— TEXT SECTION —

_ _ _ _ _ _ _

Friday, August 3, 2018

JMSE Query Fu

Yesterday, I posted up an article illustrating the pain of LDAP's query-language. Today, I had to dick around with JMSE reporting.

The group I work for manages a number of AWS accounts in a number of regions. We also provide support to a number of tenants and their AWS accounts.

This support is necessary because, in much the same way AWS strives to make it easy to adopt "cloud", a lot of people flocking aboard don't necessarily know how to do so cost-effectively. Using AWS can be a cost-effective way to do things, but failure to exercise adequate house-keeping can bite you right in the wallet. Unfortunately, part of the low bar to entry means that a lot of users coming into AWS don't really comprehend that housekeeping is necessary. And, even if they did, they don't necessarily understand how to implement automated housekeeping methods. So, stuff tends to build up over time ...leading to unnecessary cost-exposures.

Inevitably, this leads to a "help: our expenses are running much higher than expected" types of situation. What usually turns out to be a majar cause is disused storage (and orphaned EC2s left running 24/7/365 ...but that's another story). Frequently, this comes out to some combination of orphaned (long-detached) EBS volumes, poorly maintained S3 buckets and elderly EBS snapshots.

IDin'g orphaned EBS volumes is pretty straight forward. Not a lot of query-fu is needed. To see it.

Poorly maintained S3 buckets are a skosh harder to suss out. But, you can usually just enable bucket inventory-reporting an lifecycle policies to help automate your cost-exposure reduction.

While EBS snapshots are relatively low-cost, when enough of them build up, you start to notice the expenses. Reporting can be relatively straightforward. However, if you happen to be maintaining fleets of custom AMIs, doing a simple "what can I delete" report becomes an exercise in query-filtering. Fortunately, AMI-related snapshots are generally identifiable (excludable) with a couple of filters, leaving you a list of snapshots to futher investigate. Unfortunately, writing the query-filters means dicking with JMSE filter syntax ...which is kind of horrid. Dunno if it's more or less horrid than LDAP's.

_ _ _ _ _ _ _

— PROVIDED DATA —
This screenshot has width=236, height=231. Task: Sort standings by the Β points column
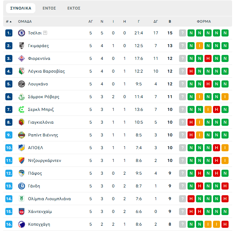pyautogui.click(x=170, y=22)
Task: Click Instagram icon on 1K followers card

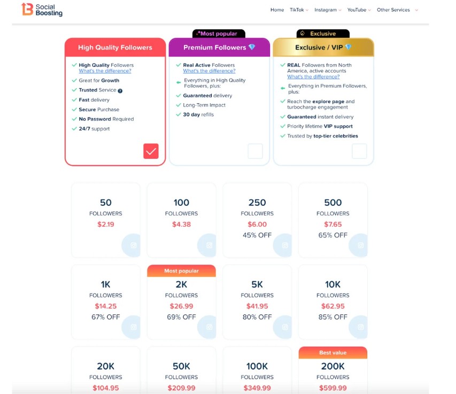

_ _ _ _ _ _ _

— TASK TO CARRY OUT —
Print everything in the post on AWS housekeeping and JMSE queries from "The group I" down to "to unnecessary cost-exposures.", copying it exactly.

— COMPLETE ANSWER —
The group I work for manages a number of AWS accounts in a number of regions. We also provide support to a number of tenants and their AWS accounts.

This support is necessary because, in much the same way AWS strives to make it easy to adopt "cloud", a lot of people flocking aboard don't necessarily know how to do so cost-effectively. Using AWS can be a cost-effective way to do things, but failure to exercise adequate house-keeping can bite you right in the wallet. Unfortunately, part of the low bar to entry means that a lot of users coming into AWS don't really comprehend that housekeeping is necessary. And, even if they did, they don't necessarily understand how to implement automated housekeeping methods. So, stuff tends to build up over time ...leading to unnecessary cost-exposures.